■ TEXT PROVIDED
<<<<
# Pick ups from riverside ca



## SavageSvage (Nov 14, 2016)

Has anyone had any luck in landing any blocks from the Riverside warehouse off of Sycamore Canyon Rd? I only managed to get one 4hr 4-8 for Friday and that was because I had the previous Friday block.. At least that's how I understood it worked..


----------



## RGV (Oct 20, 2016)

Hmm, try this: let say, you want the 12pm block for tomorrow, you should start refreshing at 12pm "sharp" today (for a few minute, if it doesn't work then your warehouse has different tactic).


----------



## SavageSvage (Nov 14, 2016)

Now when you say refresh, do you mean click the orange button and then back out and repeat? Or click the orange button and then swipe down from up top to refresh? Or click on the white screen to refresh? I was reading around and people say to do all these things but it sounds like superstition to me.. But at the same time.. I want what works


----------



## SavageSvage (Nov 14, 2016)
>>>>
■ MATERIAL SHOWN
<<<<
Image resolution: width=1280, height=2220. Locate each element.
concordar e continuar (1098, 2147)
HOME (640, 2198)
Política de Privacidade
>>>>
<<<<
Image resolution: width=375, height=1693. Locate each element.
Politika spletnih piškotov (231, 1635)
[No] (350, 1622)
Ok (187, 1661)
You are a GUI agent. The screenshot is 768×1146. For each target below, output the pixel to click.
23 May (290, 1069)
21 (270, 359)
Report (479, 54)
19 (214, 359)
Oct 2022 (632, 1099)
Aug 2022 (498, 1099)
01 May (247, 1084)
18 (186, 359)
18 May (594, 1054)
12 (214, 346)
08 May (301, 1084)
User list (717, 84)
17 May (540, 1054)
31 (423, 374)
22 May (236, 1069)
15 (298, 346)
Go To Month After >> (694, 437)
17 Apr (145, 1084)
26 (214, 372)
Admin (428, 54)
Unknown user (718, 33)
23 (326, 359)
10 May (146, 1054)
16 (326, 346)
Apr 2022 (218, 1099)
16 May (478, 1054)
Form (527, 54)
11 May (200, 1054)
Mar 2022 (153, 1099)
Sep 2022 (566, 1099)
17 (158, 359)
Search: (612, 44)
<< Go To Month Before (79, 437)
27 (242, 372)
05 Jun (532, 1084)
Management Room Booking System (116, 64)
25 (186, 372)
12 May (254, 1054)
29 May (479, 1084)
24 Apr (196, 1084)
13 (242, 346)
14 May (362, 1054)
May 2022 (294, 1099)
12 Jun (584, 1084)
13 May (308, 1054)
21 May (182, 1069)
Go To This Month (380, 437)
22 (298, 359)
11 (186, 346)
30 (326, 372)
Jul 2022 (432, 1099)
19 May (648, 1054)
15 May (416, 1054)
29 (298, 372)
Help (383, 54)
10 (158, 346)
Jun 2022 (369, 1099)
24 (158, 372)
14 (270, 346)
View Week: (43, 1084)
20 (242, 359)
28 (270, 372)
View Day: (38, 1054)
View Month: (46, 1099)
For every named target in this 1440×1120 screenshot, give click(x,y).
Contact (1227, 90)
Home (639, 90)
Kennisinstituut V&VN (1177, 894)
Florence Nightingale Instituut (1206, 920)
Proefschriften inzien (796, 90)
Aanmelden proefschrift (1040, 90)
>>>>
■ SET TASK
Copy the Riverside pickups thread from "# Pick ups from" up to and including "understood it worked..", swapping "warehouse" for "depot".

■ FULL SOLUTION
# Pick ups from riverside ca



## SavageSvage (Nov 14, 2016)

Has anyone had any luck in landing any blocks from the Riverside depot off of Sycamore Canyon Rd? I only managed to get one 4hr 4-8 for Friday and that was because I had the previous Friday block.. At least that's how I understood it worked..